- TASK OBJECTIVE -
Please reproduce the entries below exactly from the line holding "You are a GUI" through the last line, both included, and omit any pictures.

- MATERIAL SHOWN -

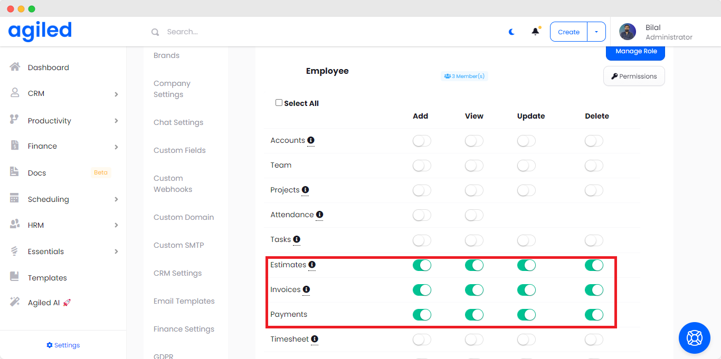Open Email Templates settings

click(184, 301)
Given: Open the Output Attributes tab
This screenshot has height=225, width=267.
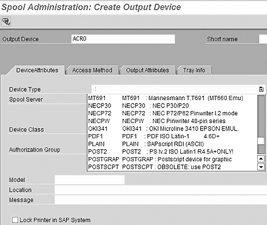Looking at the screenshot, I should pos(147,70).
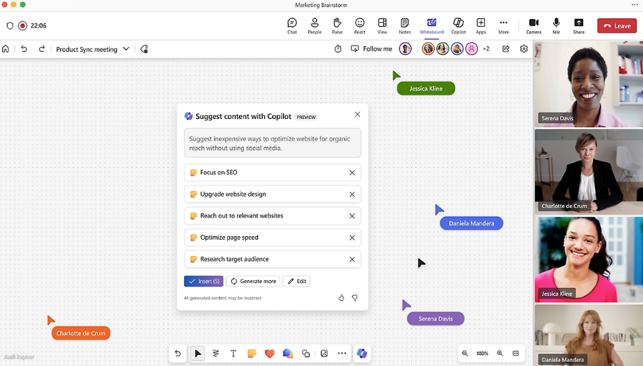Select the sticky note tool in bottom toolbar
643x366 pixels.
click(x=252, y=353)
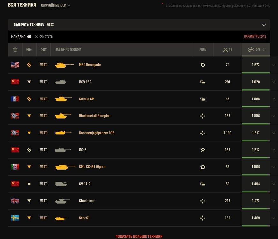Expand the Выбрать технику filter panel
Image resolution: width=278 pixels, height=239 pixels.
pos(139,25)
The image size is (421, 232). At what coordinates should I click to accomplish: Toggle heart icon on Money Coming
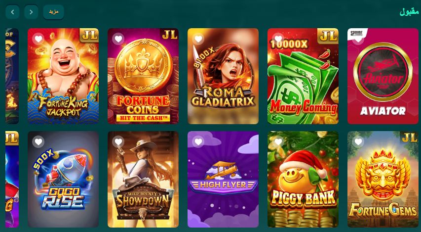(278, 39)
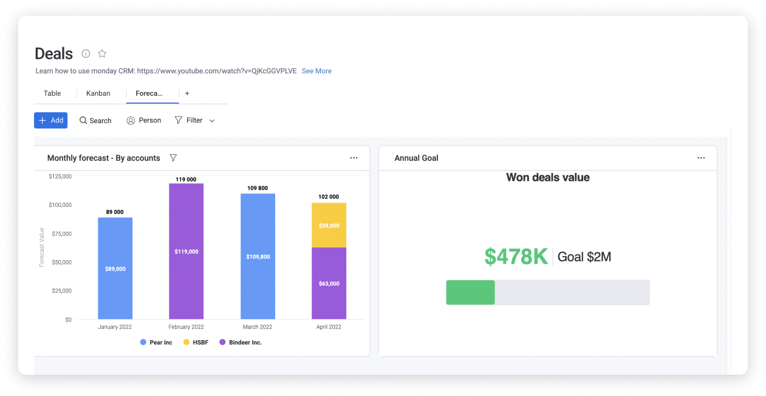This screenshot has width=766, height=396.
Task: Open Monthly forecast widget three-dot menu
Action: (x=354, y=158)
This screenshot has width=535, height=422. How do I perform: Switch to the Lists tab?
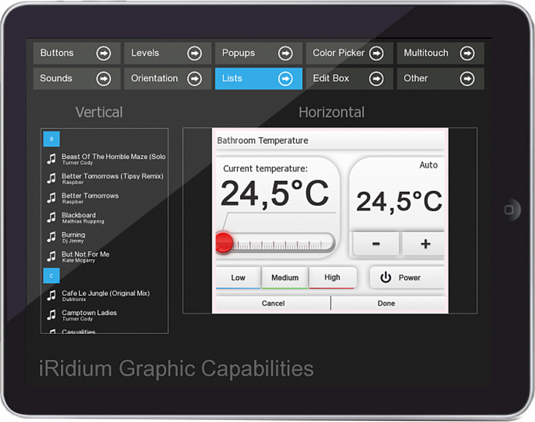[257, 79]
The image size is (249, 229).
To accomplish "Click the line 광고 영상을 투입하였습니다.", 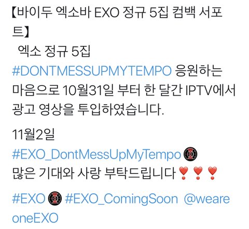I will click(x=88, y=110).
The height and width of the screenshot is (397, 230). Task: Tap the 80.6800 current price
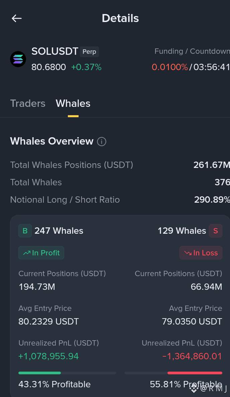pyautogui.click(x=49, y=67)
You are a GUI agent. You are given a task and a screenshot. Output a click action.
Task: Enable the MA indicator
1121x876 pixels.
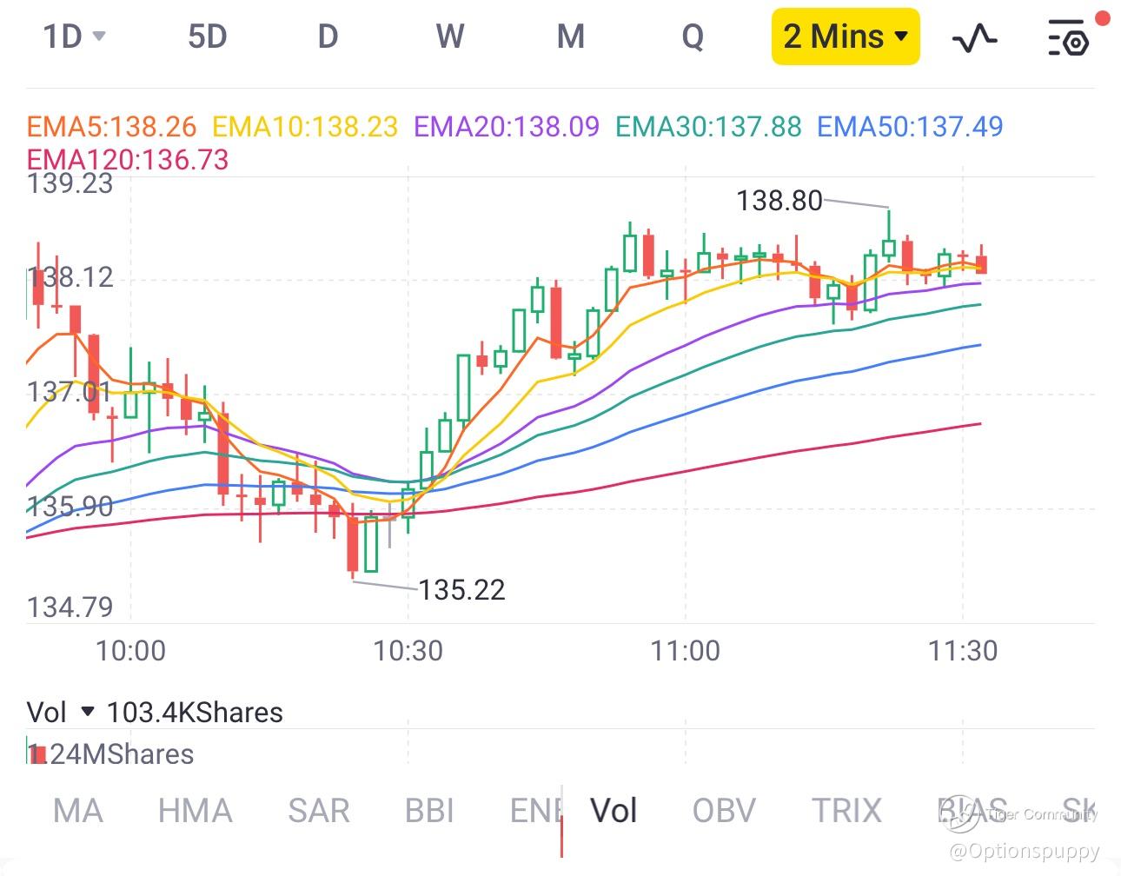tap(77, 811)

- SOLUTION BELOW -
You are a GUI agent. You are given a task and a screenshot. Output a click action.
Task: Enable the MA indicator
1121x876 pixels.
tap(77, 811)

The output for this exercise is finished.